SOURCE MATERIAL |
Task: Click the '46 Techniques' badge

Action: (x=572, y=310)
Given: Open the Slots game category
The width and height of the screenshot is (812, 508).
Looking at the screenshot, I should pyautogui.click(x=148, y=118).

* * *

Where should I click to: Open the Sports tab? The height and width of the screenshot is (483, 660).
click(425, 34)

...

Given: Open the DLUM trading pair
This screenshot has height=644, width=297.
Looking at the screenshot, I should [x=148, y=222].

EXERCISE GOAL | Go through the listing and say how many lines contain the string "Given", offering only the number.

ANSWER TO THE EXERCISE | 2